The scientists were thus able to use 3D printing techniques and tweak printing parameters to produce a 3D printed metal with different microstructures that create stronger and weaker regions in the exact locations in the metal that they wanted.

“Our strategy can target specific sites in the metal, which allows manufacturers to design and create complex microstructures that allow the properties of the metal to be customized to a degree not seen before. For instance, the same metal can have contrasting properties in the same part,” Shubo says.

Theoretically, the strength of such a printed metal part should be between that of materials with only strong regions and those with only weak regions. However, the research team found that 3D printed metals with both strong and weak regions were slightly stronger than metals with only strong regions.

This synergistic interaction between strong and weak regions in the printed metal points to the potential of the new technique for making stronger and tougher materials than those described by the classical rule-of-mixture theory for composite materials comprising different materials.

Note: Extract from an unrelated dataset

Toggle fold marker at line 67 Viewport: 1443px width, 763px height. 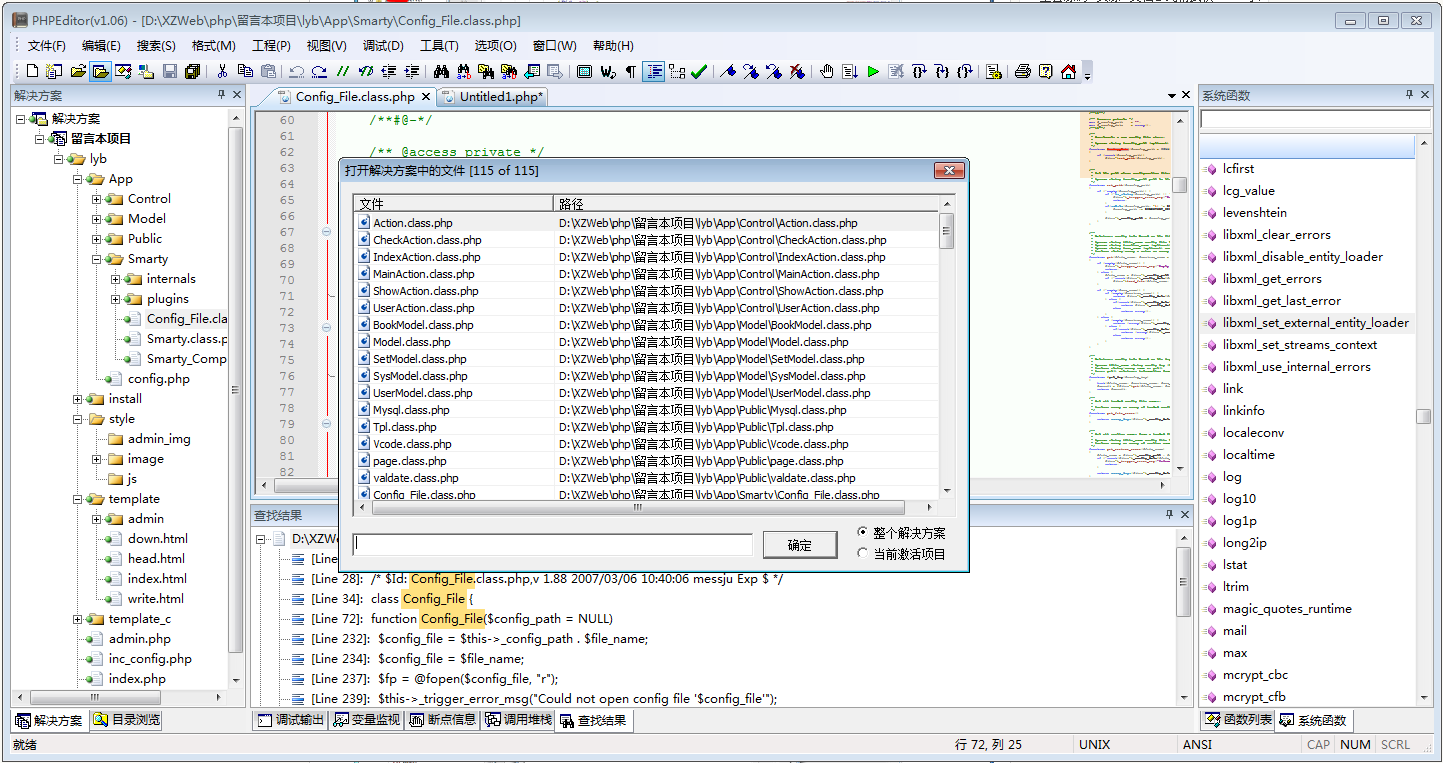(x=326, y=232)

The researchers believe their method can also produce printed metal with different functional properties. For example, a metal part could be printed so that the section submerged in seawater is more corrosion resistant, while other sections above water are less corrosion resistant.

Future work that could be done that includes testing if the method can produce 3D printed metals with other types of new microstructure designs that can lead to metals with even better mechanical and functional properties.